The minority, in a dissent by Justice Thomas, declared that the patchwork of over forty separate state laws eviscerated the uniformity that Congress had intended in ERISA, a uniformity that Congress deemed necessary to ensure a balance of fairness to employees on the one hand and employers and benefit companies on the other.
Insurance companies had wanted the Court to nullify the law, not just on account of the liability it imposed on them, but because since many companies operate in several states, they did not want to deal with a patchwork of state laws. Even if the substance of the Illinois law were to be adopted by Congress and then imposed on all states, the insurance companies would then be dealing with a uniform practice. Such a provision was, in fact, part of a federal patients' rights act then stalled in Congress.

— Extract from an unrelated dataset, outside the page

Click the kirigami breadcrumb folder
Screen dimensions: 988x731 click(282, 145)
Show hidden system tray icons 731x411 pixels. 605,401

Second Amendment. In a non-decisional case, the Court refused to hear two cases convicted of violating federal gun law. The denial of cert in these case would not have been at all unusual except for the fact that the Bush Administration had entered an amicus brief putting forth a new interpretation of the Second Amendment. Although agreeing that the convictions should stand, the administration informed the Court that it has reversed a decades old policy on the Second Amendment. Until now, administrations both Democratic and Republican have adhered to the position that the amendment protects a collective right—of the people—to bear arms, and that this collective right is linked to the power of the state to create a militia, the position enunciated by the Supreme Court in one of the few Second Amendment cases it has ever decided, United States v. Miller(1939). Now, according to Attorney General John Ashcroft, the official administration policy will be to interpret the Second Amendment as guaranteeing an individual right to own firearms, without any qualifying militia condition, subject only to reasonable restrictions. What impact, if any, this statement will have is difficult to tell, and the Court did not comment upon it in its denial of certiorari for these cases. But conservative state and lower court judges may seize upon it should gun ownership groups start challenging state or federal gun laws. If they did, at least some of those cases would certainly reach the Court, and involve it in one of the fiercest public policy debates of our times.